• _EXERCISE PROMPT_: Look below and pull out each line with the word "heading".

DATA RECORDS START

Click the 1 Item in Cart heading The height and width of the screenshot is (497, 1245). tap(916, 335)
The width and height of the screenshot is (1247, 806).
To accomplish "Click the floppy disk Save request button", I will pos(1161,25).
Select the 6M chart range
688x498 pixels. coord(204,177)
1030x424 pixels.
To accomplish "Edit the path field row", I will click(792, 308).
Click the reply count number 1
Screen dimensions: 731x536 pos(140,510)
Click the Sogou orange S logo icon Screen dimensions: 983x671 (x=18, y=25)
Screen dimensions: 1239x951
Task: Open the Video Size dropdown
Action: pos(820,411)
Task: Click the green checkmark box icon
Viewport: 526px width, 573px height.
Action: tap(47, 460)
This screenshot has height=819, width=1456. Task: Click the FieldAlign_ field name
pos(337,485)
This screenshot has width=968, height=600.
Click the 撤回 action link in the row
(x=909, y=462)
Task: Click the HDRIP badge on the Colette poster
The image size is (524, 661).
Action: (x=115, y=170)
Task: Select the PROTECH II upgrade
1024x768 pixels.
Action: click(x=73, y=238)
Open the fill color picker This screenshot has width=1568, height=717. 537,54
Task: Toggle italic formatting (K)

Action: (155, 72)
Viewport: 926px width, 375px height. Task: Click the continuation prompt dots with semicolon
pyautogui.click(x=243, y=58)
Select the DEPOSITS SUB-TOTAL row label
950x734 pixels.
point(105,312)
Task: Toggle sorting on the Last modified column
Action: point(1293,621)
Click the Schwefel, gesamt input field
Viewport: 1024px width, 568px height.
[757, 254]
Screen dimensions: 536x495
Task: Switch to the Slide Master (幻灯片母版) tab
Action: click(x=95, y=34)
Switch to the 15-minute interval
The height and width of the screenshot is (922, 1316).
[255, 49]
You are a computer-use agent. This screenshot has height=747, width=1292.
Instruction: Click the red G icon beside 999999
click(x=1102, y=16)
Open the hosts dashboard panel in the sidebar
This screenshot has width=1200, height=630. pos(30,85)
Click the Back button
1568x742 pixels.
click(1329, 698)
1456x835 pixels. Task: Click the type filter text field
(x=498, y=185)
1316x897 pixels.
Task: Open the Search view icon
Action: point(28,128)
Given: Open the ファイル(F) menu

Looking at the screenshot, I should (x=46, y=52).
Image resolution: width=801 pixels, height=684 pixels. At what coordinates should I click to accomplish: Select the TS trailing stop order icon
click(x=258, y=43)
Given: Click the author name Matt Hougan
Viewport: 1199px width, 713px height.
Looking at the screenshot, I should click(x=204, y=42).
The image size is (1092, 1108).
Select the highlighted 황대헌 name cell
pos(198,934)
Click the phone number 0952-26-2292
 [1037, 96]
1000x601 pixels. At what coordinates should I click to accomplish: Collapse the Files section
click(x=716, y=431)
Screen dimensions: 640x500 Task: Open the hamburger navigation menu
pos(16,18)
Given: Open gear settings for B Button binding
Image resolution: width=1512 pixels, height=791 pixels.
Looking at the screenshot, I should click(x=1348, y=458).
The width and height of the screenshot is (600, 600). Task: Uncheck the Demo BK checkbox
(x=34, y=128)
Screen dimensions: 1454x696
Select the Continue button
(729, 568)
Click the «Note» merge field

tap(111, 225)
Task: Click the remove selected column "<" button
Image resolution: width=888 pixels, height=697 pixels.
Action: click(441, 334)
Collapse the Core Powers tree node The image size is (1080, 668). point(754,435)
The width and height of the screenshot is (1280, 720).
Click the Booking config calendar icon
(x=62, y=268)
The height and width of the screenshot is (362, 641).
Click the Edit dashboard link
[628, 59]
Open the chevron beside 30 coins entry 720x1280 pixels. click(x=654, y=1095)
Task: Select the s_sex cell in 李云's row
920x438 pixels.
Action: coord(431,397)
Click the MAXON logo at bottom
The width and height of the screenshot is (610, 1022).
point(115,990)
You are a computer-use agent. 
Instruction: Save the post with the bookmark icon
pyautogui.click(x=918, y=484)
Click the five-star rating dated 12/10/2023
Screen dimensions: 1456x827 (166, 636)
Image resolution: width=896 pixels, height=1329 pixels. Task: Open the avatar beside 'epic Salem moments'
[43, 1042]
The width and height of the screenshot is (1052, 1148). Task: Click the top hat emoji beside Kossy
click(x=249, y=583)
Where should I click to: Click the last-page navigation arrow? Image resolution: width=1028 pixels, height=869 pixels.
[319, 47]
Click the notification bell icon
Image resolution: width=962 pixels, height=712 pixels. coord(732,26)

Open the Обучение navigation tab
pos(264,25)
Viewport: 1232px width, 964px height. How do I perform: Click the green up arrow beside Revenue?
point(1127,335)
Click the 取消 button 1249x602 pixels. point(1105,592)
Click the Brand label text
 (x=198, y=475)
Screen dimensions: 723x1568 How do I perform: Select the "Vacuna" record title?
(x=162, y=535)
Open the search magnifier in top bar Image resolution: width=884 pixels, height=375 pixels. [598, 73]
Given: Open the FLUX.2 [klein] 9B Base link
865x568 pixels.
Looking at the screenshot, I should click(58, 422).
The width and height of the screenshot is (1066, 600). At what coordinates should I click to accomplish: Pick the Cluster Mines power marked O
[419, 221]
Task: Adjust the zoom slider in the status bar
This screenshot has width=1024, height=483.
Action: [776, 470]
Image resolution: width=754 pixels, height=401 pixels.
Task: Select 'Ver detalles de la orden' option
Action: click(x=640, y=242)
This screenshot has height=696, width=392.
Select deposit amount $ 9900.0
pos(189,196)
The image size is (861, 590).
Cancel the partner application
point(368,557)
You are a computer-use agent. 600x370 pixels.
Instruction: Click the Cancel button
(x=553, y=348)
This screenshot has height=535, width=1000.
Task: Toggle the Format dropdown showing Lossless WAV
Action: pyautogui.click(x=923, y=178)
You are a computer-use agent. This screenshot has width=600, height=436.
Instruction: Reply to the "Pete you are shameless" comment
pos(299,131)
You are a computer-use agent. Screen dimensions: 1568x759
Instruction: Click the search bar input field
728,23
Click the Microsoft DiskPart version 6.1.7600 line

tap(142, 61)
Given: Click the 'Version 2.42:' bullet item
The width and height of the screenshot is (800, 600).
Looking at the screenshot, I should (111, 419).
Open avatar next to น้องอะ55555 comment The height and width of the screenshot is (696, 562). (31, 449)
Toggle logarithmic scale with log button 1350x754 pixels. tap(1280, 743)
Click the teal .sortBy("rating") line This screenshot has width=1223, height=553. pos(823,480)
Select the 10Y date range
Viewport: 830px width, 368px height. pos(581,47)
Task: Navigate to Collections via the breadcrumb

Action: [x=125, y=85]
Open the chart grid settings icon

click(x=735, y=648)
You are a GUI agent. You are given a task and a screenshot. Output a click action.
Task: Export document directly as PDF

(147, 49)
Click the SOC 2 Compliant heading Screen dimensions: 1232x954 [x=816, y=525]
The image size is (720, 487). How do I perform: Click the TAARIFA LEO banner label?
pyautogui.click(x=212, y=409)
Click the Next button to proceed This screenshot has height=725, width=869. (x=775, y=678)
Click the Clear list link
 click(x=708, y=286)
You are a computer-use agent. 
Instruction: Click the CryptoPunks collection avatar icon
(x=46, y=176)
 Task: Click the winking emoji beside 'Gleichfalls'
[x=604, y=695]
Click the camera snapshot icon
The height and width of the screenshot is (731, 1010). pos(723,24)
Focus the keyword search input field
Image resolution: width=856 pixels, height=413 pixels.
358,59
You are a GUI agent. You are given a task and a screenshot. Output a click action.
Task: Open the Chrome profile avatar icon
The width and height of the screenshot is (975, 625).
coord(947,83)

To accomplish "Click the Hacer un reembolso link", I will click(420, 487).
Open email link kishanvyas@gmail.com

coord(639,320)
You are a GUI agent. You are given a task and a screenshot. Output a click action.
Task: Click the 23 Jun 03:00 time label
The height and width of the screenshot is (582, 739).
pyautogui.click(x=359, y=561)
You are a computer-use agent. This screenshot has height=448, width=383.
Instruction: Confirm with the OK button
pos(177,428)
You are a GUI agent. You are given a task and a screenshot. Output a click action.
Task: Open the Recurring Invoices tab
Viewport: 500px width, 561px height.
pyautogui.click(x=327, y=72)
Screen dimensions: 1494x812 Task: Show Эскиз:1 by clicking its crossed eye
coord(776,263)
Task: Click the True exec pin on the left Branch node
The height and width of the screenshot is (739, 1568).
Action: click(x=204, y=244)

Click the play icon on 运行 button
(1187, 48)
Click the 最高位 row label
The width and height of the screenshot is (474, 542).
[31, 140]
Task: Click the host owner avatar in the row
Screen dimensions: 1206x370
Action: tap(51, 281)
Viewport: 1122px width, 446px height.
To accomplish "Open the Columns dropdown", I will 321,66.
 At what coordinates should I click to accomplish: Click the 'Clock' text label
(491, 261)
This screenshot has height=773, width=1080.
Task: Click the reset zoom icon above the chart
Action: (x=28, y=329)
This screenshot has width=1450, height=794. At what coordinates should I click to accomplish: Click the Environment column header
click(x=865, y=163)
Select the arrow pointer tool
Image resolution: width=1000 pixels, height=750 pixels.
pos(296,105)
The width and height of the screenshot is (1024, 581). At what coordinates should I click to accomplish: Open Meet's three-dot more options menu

DATA RECORDS END

• _RESULT OF THE EXERCISE_:
Click the 1 Item in Cart heading The height and width of the screenshot is (497, 1245). tap(916, 335)
Click the SOC 2 Compliant heading Screen dimensions: 1232x954 [x=816, y=525]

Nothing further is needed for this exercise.